Curved surface area of a cone contacting a hemisphere of radius $r$

Question

"32. A hemisphere of radius $r$ rests with its plane face in contact with a horizontal plane. Find the least possible curved surface area of a right circular cone with its base on the plane and enclosing the hemisphere.

Prove that the same cone will also have the least possible volume, and that this volume is $\frac{1}{2}\pi{}r^{3}\sqrt{3}$."

(Background info: This question occurs at the end of a chapter on basic differentiation.)

What I know is that the curved surface area of the cone is $\pi{}rl$ (where $r$ is the radius of the base of the cone, not necessarily the radius of the hemisphere in the question.)

That's about it, so I decided to draw them in cross-section.

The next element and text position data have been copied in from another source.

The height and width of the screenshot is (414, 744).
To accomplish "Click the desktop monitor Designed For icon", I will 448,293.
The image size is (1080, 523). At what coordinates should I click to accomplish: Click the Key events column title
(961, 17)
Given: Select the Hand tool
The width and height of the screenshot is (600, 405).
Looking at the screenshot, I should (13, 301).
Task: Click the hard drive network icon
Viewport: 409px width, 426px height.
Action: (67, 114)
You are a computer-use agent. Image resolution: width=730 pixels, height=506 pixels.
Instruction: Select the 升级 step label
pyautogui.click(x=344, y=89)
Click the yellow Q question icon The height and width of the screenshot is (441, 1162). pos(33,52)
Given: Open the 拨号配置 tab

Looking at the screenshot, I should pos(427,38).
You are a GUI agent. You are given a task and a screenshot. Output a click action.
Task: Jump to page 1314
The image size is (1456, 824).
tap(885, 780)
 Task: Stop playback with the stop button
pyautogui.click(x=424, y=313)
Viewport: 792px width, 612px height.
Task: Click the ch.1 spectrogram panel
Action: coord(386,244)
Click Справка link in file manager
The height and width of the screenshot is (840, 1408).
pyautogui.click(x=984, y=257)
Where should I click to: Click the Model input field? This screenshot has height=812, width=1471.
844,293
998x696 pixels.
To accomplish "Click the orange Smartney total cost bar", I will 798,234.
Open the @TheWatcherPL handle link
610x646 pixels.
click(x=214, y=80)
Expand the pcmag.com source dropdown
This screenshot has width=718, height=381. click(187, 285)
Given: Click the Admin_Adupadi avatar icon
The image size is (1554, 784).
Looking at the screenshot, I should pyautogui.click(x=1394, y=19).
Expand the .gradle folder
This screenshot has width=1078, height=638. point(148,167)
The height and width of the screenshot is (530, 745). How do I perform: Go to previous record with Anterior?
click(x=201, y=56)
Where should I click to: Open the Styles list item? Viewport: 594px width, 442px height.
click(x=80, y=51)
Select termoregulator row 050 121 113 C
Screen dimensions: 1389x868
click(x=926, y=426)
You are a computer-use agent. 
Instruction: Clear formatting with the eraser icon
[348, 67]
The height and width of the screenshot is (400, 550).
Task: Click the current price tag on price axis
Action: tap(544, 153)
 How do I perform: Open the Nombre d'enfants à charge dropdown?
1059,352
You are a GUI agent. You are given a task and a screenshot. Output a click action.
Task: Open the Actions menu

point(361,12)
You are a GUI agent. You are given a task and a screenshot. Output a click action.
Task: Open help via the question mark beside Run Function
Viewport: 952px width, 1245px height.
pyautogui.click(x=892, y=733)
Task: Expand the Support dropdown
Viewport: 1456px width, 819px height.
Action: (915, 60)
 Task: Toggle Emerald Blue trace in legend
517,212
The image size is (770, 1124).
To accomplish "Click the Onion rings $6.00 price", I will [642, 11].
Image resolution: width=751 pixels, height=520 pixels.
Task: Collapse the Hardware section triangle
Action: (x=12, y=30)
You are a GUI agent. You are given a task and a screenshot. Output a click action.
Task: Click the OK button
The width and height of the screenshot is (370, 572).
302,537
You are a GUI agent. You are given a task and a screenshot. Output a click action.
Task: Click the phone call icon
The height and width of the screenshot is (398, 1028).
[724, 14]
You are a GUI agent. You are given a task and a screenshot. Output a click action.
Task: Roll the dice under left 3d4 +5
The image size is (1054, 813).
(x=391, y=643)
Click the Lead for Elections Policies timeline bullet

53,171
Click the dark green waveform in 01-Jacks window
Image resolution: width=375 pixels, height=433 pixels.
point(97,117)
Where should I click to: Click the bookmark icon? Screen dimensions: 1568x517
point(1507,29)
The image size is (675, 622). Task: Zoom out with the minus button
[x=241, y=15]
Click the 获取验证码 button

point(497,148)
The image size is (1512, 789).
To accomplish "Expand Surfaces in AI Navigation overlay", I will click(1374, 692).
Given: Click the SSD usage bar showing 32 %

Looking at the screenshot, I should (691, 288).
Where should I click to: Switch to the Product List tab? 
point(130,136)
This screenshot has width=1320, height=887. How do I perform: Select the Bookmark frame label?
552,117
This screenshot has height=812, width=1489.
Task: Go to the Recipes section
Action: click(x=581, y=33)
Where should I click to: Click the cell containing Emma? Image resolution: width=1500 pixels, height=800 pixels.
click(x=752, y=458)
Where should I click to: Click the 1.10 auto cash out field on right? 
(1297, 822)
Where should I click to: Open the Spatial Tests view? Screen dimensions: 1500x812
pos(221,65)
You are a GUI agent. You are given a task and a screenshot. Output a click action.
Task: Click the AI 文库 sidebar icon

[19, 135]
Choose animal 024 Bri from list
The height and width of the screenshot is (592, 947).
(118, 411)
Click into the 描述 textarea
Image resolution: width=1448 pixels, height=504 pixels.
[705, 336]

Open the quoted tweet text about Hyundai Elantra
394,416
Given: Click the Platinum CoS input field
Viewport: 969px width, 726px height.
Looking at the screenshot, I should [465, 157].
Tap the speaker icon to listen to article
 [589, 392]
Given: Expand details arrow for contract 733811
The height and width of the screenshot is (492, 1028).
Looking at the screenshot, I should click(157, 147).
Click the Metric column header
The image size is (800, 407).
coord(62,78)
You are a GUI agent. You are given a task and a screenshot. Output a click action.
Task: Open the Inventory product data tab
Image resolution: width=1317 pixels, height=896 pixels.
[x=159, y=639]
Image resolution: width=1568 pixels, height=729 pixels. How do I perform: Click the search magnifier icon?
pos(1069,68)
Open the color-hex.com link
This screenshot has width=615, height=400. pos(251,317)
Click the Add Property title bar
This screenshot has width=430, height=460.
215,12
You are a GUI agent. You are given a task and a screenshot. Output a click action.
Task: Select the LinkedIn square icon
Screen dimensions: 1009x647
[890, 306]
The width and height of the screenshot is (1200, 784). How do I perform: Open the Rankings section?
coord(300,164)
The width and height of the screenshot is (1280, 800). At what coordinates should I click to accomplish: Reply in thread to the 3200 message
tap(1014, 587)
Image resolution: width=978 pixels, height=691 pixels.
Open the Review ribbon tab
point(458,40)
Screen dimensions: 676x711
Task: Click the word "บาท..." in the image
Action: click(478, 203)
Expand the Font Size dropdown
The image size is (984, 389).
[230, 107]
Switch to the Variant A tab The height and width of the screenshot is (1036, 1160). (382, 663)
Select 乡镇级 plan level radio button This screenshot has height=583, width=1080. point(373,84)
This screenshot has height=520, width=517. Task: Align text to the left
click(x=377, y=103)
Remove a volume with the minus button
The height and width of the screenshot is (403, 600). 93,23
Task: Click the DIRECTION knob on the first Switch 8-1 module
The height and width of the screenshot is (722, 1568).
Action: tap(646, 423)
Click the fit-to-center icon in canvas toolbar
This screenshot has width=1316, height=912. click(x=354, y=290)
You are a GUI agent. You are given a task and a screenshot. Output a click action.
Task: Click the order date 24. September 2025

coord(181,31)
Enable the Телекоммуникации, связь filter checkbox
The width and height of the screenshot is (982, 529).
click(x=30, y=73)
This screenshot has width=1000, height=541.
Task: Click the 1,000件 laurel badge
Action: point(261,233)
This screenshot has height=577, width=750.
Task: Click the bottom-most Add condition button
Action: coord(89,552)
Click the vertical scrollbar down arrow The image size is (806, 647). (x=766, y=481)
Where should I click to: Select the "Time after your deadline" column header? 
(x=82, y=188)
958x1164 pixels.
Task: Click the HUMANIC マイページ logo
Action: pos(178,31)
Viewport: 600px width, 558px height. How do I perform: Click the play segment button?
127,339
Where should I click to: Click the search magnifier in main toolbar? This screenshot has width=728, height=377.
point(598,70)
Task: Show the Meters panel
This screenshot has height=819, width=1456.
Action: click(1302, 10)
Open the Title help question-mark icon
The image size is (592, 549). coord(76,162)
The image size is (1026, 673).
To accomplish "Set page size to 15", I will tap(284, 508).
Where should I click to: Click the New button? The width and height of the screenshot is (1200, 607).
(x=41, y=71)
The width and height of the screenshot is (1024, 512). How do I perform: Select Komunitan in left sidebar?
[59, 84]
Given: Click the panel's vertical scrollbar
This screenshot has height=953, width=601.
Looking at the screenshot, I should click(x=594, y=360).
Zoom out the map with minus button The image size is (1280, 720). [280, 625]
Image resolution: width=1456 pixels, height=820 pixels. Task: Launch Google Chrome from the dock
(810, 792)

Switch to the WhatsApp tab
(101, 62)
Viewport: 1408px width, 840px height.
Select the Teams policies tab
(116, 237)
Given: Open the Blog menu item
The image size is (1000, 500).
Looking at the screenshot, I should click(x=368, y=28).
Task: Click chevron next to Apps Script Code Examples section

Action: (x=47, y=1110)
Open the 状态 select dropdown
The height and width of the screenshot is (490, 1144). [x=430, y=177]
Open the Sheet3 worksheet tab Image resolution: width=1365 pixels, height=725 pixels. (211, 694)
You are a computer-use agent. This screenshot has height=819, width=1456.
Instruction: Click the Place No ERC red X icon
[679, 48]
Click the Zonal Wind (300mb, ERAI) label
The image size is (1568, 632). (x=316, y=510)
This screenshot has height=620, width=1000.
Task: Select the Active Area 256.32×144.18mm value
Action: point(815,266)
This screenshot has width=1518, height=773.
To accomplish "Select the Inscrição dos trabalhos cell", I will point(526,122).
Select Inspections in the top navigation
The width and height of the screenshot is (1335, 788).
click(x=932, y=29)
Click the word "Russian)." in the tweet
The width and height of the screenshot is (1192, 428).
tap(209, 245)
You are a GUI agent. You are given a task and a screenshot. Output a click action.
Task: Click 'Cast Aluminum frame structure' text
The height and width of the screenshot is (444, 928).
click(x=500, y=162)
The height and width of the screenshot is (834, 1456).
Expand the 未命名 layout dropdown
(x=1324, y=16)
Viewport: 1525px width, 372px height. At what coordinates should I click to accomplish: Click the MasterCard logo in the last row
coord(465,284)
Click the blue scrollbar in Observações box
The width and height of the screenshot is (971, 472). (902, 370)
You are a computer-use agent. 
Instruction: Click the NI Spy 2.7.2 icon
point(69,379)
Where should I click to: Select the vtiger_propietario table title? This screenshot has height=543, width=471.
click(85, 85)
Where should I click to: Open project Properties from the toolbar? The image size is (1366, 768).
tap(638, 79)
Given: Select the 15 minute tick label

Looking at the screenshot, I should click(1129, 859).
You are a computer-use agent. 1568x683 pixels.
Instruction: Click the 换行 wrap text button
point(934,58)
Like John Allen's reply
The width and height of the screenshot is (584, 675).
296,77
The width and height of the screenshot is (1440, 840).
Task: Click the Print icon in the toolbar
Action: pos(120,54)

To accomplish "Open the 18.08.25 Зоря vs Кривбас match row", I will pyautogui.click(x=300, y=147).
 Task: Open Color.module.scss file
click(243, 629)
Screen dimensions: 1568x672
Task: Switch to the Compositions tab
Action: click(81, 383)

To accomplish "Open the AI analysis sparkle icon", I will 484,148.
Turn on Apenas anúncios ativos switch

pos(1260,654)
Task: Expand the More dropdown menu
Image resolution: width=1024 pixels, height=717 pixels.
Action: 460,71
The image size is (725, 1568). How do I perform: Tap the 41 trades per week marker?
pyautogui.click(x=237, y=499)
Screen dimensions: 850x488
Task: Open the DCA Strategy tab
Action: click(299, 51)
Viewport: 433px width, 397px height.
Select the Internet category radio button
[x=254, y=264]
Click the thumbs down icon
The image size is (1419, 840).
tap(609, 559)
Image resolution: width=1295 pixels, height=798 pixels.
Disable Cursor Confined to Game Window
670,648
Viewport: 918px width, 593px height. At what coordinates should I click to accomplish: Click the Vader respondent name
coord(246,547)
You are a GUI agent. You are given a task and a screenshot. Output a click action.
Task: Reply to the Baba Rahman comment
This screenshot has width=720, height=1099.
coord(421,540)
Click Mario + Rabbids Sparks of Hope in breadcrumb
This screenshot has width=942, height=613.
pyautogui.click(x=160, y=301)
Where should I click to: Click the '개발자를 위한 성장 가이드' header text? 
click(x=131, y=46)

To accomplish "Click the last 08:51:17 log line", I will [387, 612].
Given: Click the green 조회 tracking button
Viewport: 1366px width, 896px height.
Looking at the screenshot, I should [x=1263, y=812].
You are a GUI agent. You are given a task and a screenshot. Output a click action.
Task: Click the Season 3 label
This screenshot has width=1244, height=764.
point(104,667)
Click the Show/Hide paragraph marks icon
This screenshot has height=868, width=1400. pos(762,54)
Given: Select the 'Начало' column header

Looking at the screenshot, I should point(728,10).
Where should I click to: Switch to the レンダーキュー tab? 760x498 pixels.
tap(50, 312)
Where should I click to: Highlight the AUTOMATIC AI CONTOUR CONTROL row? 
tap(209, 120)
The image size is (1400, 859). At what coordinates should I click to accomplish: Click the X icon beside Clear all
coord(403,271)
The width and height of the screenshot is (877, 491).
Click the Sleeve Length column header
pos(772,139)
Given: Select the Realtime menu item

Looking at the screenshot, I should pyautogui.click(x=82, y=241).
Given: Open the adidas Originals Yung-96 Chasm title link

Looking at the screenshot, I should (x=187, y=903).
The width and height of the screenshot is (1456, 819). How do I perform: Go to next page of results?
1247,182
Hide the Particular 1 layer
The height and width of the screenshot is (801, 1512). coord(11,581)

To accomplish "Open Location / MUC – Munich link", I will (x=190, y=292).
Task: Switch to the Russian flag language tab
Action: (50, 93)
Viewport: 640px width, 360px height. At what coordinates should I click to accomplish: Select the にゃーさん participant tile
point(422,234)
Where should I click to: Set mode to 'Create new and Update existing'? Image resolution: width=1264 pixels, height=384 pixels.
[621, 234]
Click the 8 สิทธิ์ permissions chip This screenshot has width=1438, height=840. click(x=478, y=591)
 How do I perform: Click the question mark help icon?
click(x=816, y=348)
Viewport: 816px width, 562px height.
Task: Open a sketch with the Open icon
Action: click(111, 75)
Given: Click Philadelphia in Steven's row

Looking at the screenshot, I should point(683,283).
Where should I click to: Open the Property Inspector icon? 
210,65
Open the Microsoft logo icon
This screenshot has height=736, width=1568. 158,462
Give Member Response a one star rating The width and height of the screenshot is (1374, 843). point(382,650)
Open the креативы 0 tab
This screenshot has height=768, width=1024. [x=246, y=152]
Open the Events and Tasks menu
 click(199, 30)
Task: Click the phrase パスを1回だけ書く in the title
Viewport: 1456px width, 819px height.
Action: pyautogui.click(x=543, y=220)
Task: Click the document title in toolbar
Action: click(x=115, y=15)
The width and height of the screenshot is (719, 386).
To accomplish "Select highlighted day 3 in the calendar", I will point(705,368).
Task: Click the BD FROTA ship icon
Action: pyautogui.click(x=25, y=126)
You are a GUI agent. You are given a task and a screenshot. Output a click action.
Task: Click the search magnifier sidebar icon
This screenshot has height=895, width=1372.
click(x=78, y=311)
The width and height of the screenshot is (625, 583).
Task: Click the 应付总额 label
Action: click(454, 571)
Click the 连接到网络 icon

I think that the curved surface area will be lowest if the two sides of the cone are flat against the hemisphere. In other words, the sides of the cone will be tangents to the circle which is the cross-section of the hemisphere. If you see what I mean? So that's how I drew it in the diagram. That means that the angle between the radius of the circle and the side of the cone will be 90 degrees, as shown. So I've got a right-angled triangle there. I know that the two red angles will be the same, because it's a right cone. I know also that $l^{2} = (r + y)^{2} + (r + x)^{2}$. The problem is, all I've managed to do is introduce more unknowns which I do not believe I have enough information to solve. I suspect there's a trick, but it's been so long since I did this kind of maths that I'm completely at sea.

Any hints?

Answer 1

Label the vertex point, tangent point, cone max radius point and center taken anticlockwise as $ V,T,B , O$ respectively .

It is convenient to take height $ h = VO $.

Verify the distances from trigonometry of right angled triangles.

$ VT = \sqrt {(h^2-r^2)}$

For the right angled triangle $ OVTB$ .. triangles $ OTV, VTO $ are similar; so $ TO^2 = TV \cdot TB $

$ TB = \dfrac{r^2}{\sqrt {(h^2-r^2)} }$

$ BO =\dfrac{h\cdot r}{\sqrt {(h^2-r^2)}} $

$ BT =\dfrac{ r^2}{\sqrt {(h^2-r^2)}} $

Slant area = $ \pi\cdot BO \cdot VB = \pi\cdot r\cdot h^3/ (h^2-r^2) $

Differentiate and simplify to get

$ h/r = \csc \alpha = \csc TVO = \sqrt 3 $

$ \alpha = ~ 35.25 \; degrees $

Volume of cone $ V = \pi\cdot BO^2 \cdot h/3 $

leads to the desired result.

Answer 2

Hint

Let the sphere's radius be $r$, and the cone's radius $r+x$. By triangle similarity, you have that:

$$\frac{r+x}{r}=\frac{l}{r+y}$$ Plugging that in to your equation, we get that: $$l^2 = (r+x)^2 + (r+y)^2 = \frac{(r+x)^2(r+y)^2}{r^2}$$ You can then solve for $y$ in terms of $x$, leading to the area being only a function of $x$.

Answer 3

I am a 10th standard student and i am not well with these equations.

I had a very bad experience By attending this question in my thslc examination

Anyway, let'S make this simple for My low level friends("Just like my level").

--/ Let'S make this simple using an example. --/

Name the triangle ABC. 'A' at left, 'B' at Right,and 'C' at top.

    Perpendicular fro C to AB as a point 'D'

Also the point - Radius to the tangent as 'P'

                                Height         =20
                                Slant height=25

Considering Triangle ADC We can simply find radius of cone using pythogorean theorem Therefore i found out radius=15 We need to find the radius of the hemisphere. From the figure we know that 'r' oF sphere = PD

WE JUST KNOW ALL SIDES OF triangle ADC "Consider triangle ADC and ADP" They are similar.Just think it.You will get how

     Using similarity therom And  relation

AC/AD  =  CD/PD

Ie. 25/15 = 20/PB

BY JUST CROSS MULTIPLYING WE GET PB= 12

We found out the radius of the hemisphere.Rest is in your hand

Thank you :)

Sorry i need at least 10 Reputation to post image of this. Also sorry for any mistakes.